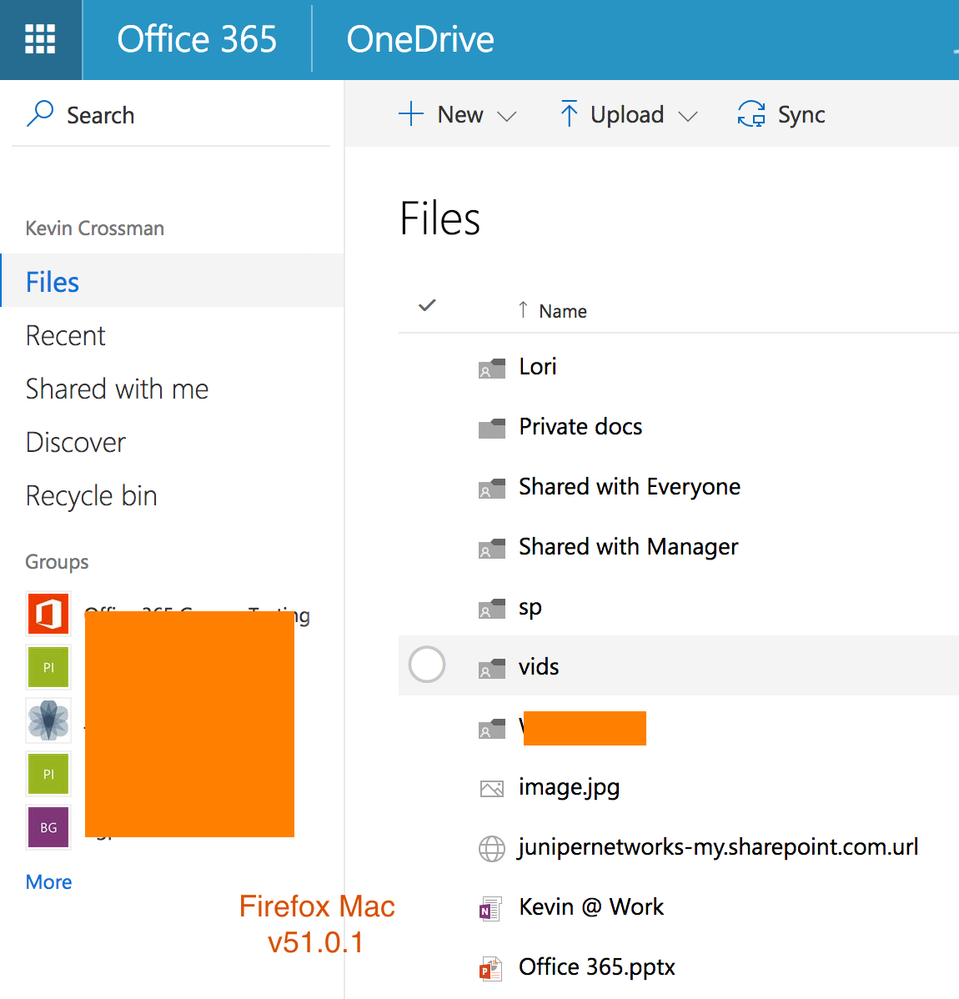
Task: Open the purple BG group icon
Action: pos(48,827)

* * *

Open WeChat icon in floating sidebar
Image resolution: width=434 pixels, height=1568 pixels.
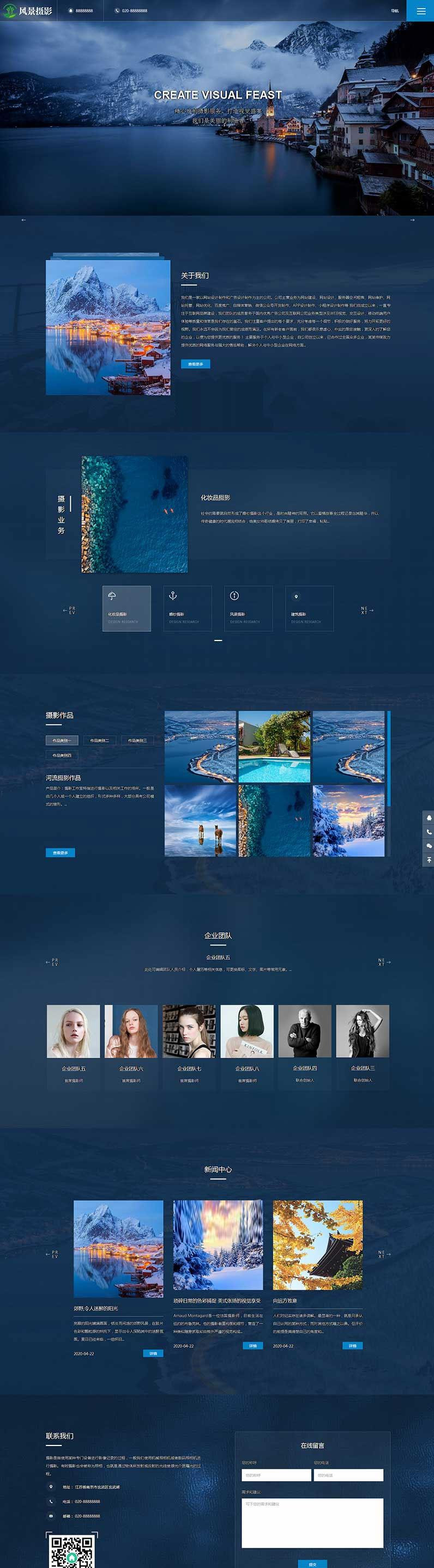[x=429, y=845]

---

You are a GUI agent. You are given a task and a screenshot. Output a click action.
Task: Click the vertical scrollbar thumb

Problem to work on |
Among the records above, only the lines between the line holding "You are a GUI" and the line holding "Task: Click the vertical scrollbar thumb", inclusive, are to be output, exactly as written.

Task response |
You are a GUI agent. You are given a task and a screenshot. Output a click action.
Task: Click the vertical scrollbar thumb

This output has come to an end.